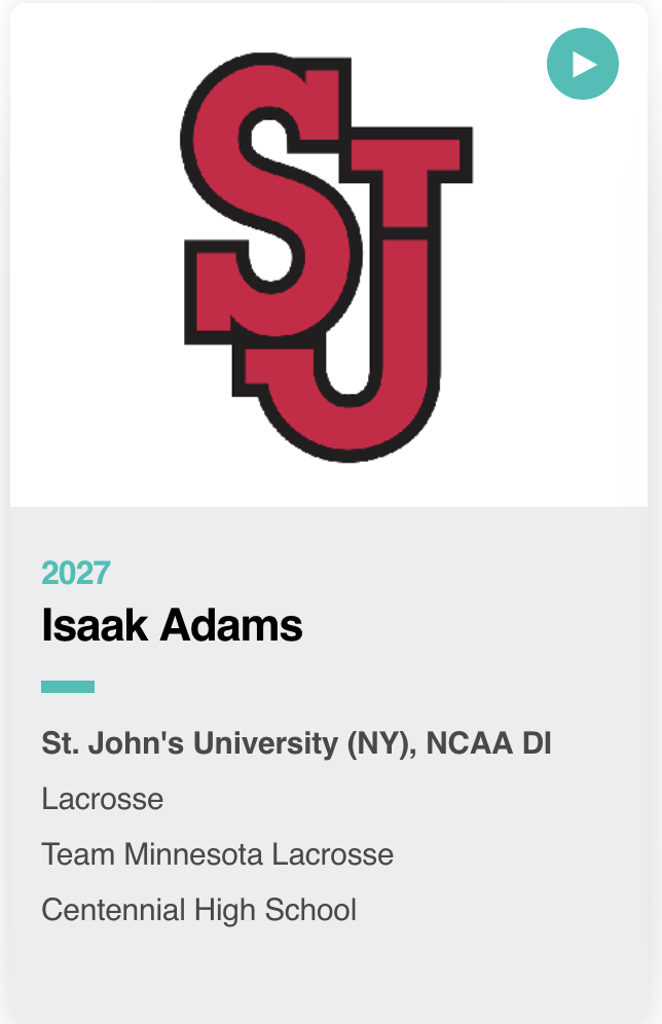This screenshot has height=1024, width=662.
Task: Click Centennial High School text
Action: point(199,909)
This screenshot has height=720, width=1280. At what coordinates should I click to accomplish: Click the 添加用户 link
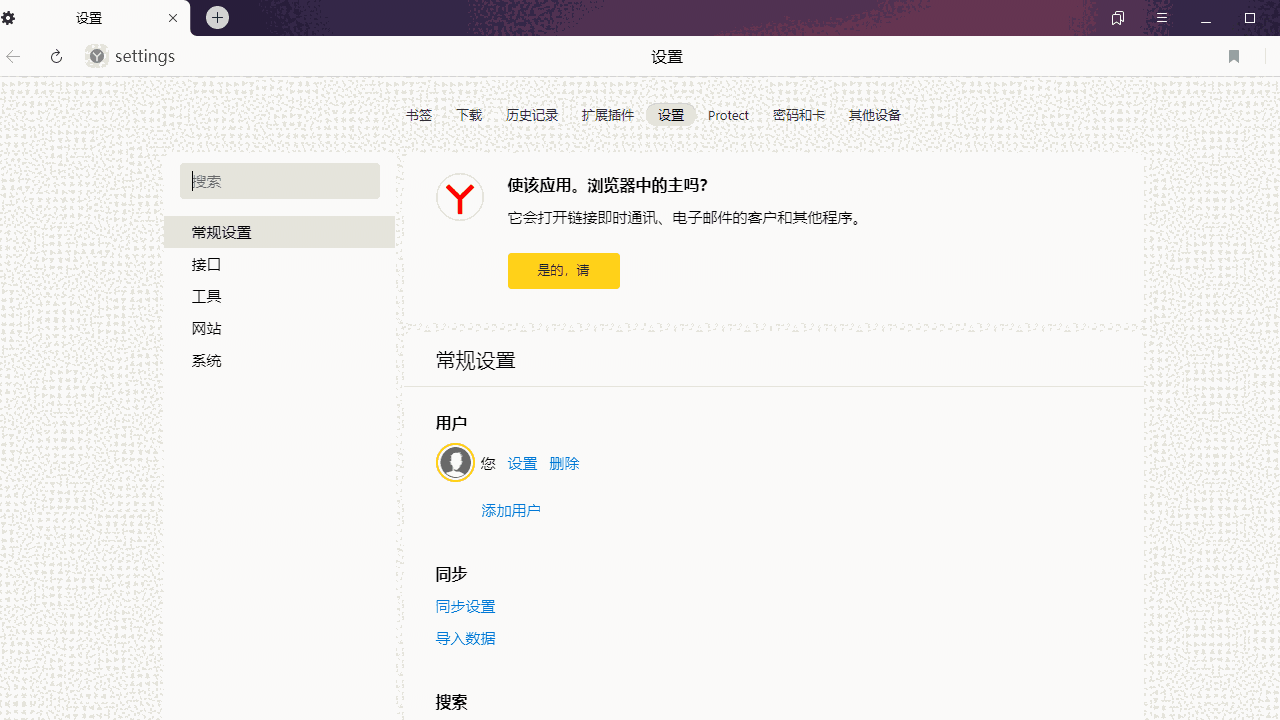coord(510,510)
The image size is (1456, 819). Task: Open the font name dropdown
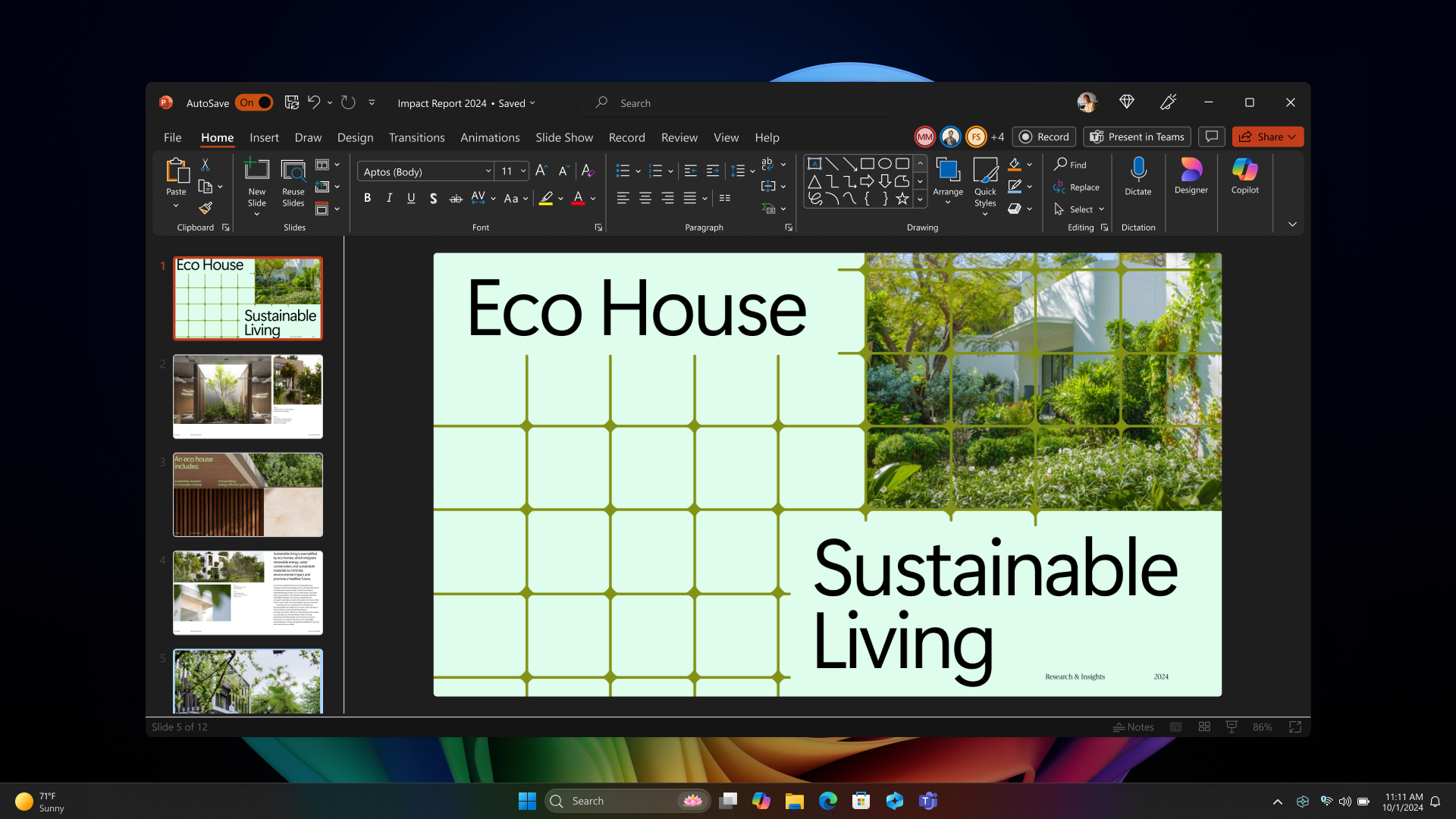488,172
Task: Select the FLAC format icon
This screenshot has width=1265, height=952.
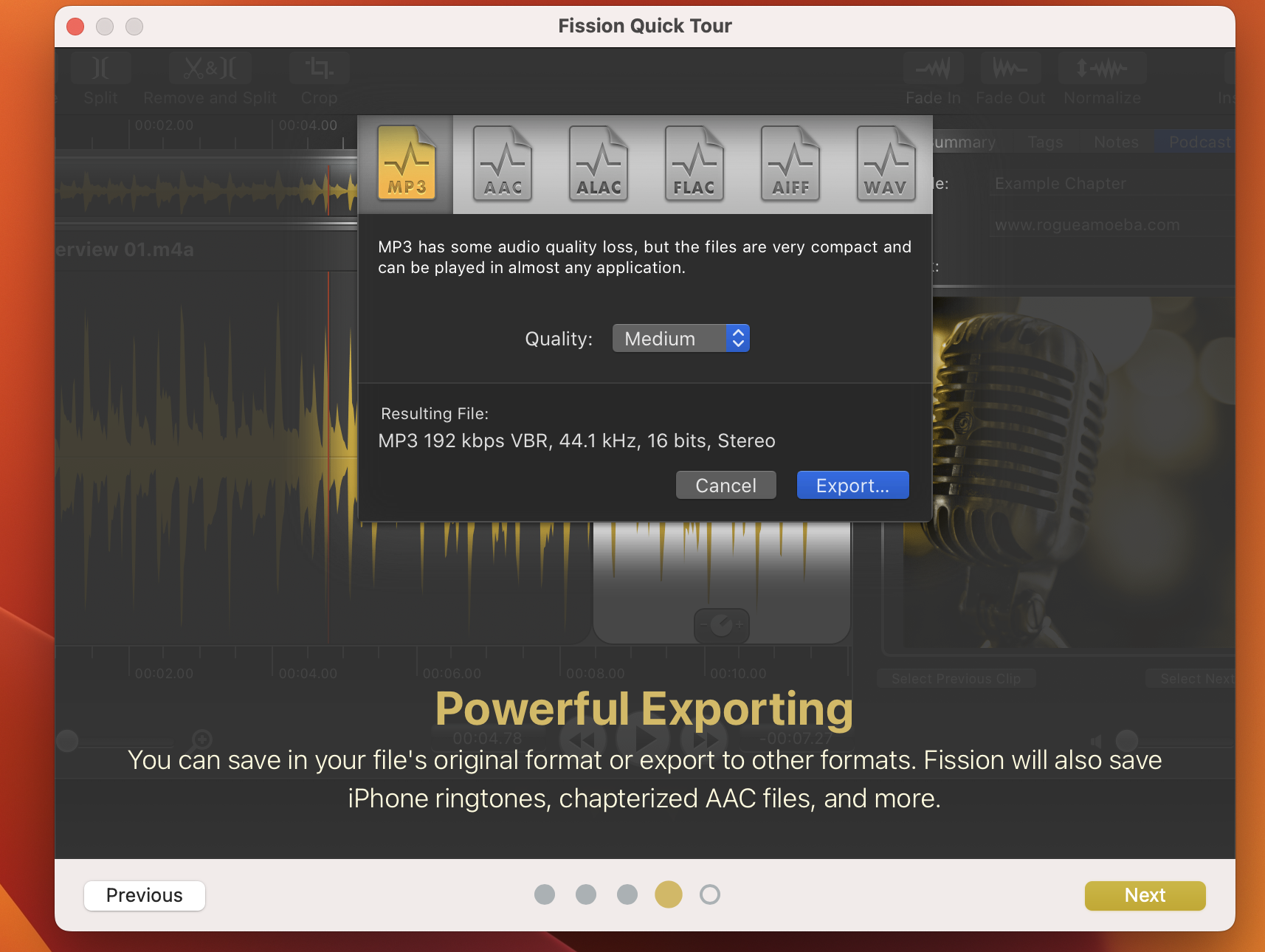Action: coord(694,164)
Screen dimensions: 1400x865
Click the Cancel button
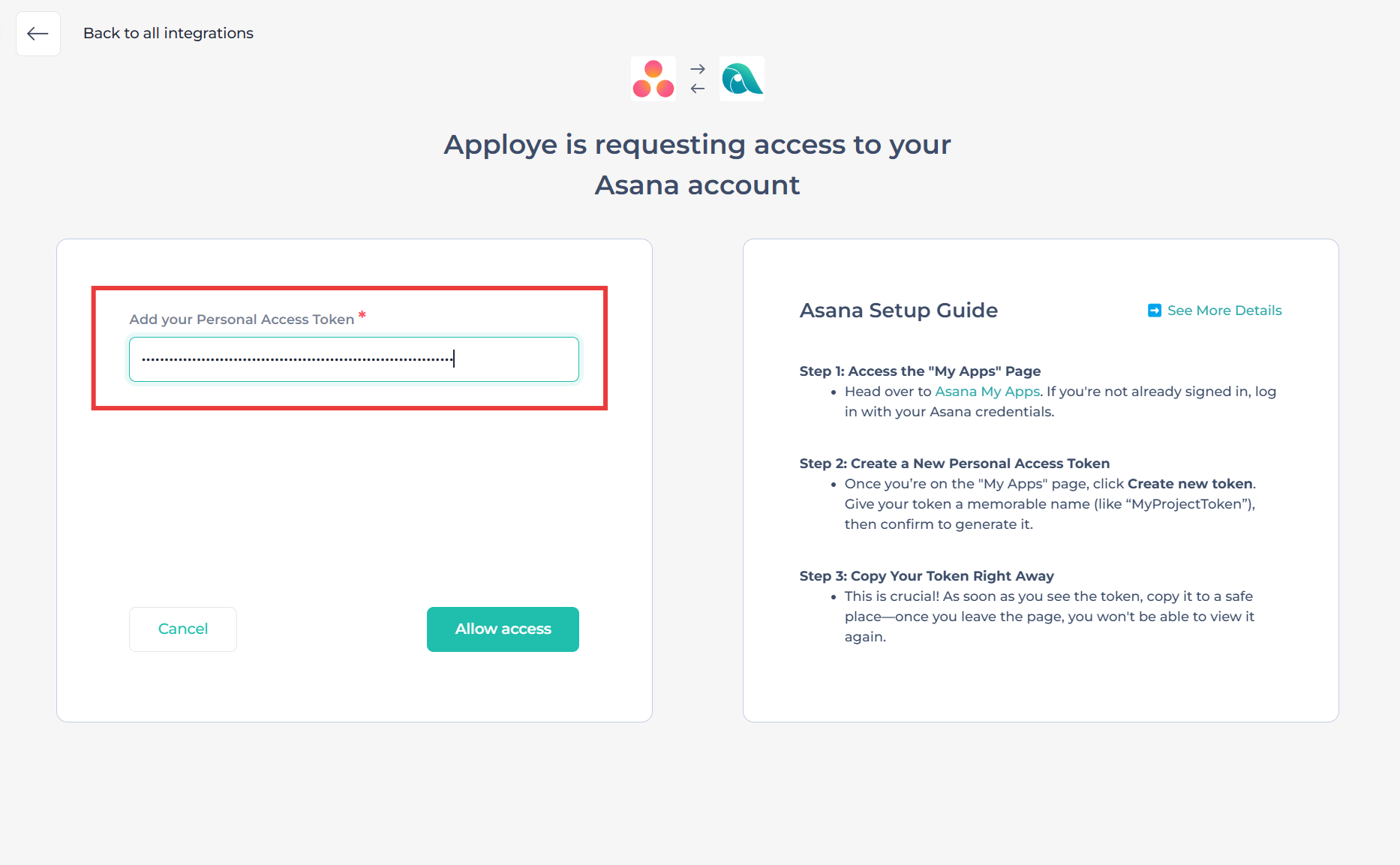click(183, 629)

Job
Repeat all the records word for word, but leave out the pictures.

Output of the exercise
This screenshot has height=1024, width=662.
Task: Click Centennial High School text
Action: point(199,909)
This screenshot has height=720, width=1280. At what coordinates should I click to accomplish: Click the 添加用户 link
coord(510,510)
The image size is (1456, 819). Task: Open the font name dropdown
488,172
Task: Select the FLAC format icon
This screenshot has width=1265, height=952.
Action: coord(694,164)
Screen dimensions: 1400x865
Click the Cancel button
click(183, 629)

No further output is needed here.